• [Extract to read]

———

Good for your Father. 

Big powerful breeds, like many of those your Dad has had in the past are given an unjustified bad rap. As a trainer of many of those breeds for various service uses, I am strongly of the opinion (based on extensive experience, not media presentation) that it isn't about the breed, it is all about the owner.

Knowing that your Dad has the experience that he has with powerful breeds, I am sure that he knows exactly how to handle them. Again, good for him.

And, if you get a chance - post some pics!


----------



## HovawartMom

THIS BREED DOESN'T GET ALONG WITH SAME GENDER SO PLEASE,BE CAREFUL OF HIM AND YR BOY,LATER ON,IN LIFE!.
Presas are beautiful and you have some great ones but my attitude is be careful!.
Now,HOW ABOUT SOME PICTURES?.


----------



## paula bedard

Do you know where this pup came from? Was it a reputable Breeder? I'm guessing having purchased the pup at 7 weeks of age, the answer is no. I don't mean to disparage the Breed or your father's new pup, but we've seen what has happened to our beloved Breed when poor breeding practices have produced Golden's with temperament issues and aggression. 
I'd contact a reputable Presa Breeder and get myself fully informed about the Breed and what to expect. Training too. Maybe this pup will be fine or maybe he would be best placed with a Presa Rescue....I'd hate to find out too late and someone or another dog gets hurt.


----------



## NuttinButGoldens

O...M....G what powerful looking animal...


----------



## Florabora22

I read a little on the breed and it seems like if it's socialized early in life than things will be okay. The dog is only a puppy, I'd hate to condemn it to a life of shelters simply because of its breed. The OPs father is accustomed to having powerful, willful dogs - I would much rather he have this puppy than a novice dog owner with no idea what they're getting into.

I think it's great that the puppy is getting along with your golden, and I betcha that the socialization is doing wonders for its upbringing. I'd like to see pictures.


----------



## Jo Ellen

Presa Canario's are not comfortable with strangers. What a huge responsibility those who own one have to all those who live near or who come into contact with these dogs. 

Not for any ordinary dog owner, maybe not even for the experienced dog owner. Certainly not for ordinary community living. 

This really gets me .... this is a dangerous dog, period. Good owner, bad owner, any owner.

———

• [Provided data]
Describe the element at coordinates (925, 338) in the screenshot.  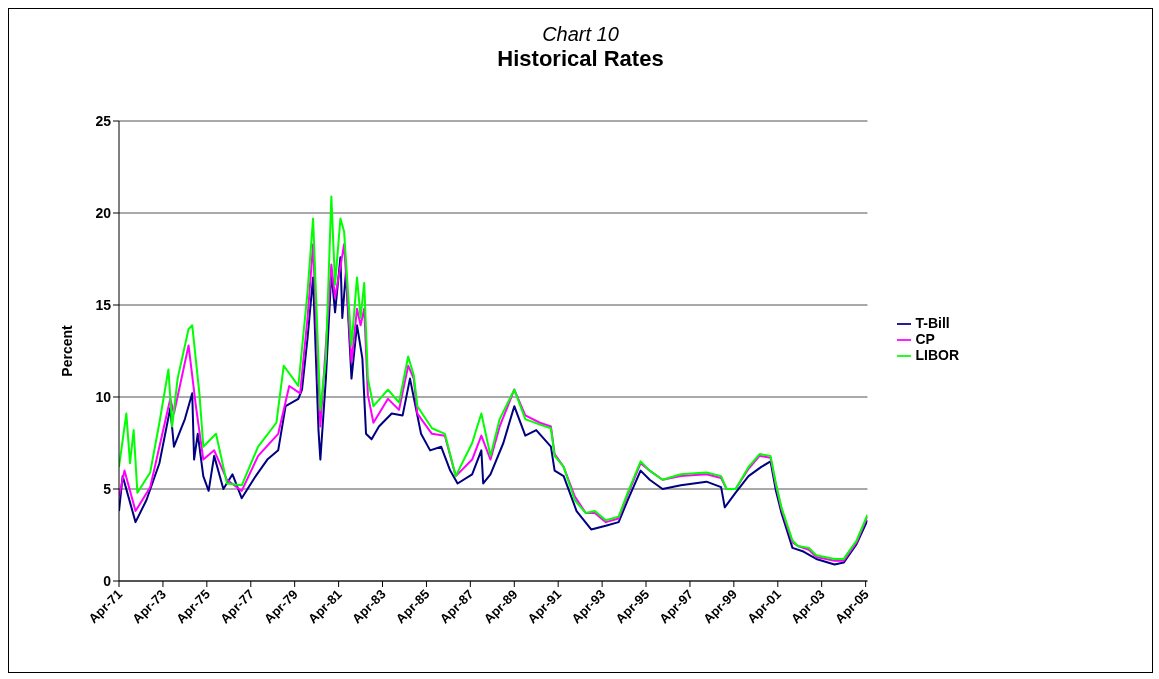
I see `legend-label: CP` at that location.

———

• [Exercise prompt]
In the forum thread about the Presa puppy above, what does the first reply, written by someone who trains powerful breeds, say matters instead of the breed?

• [Solution to this exercise]
The owner.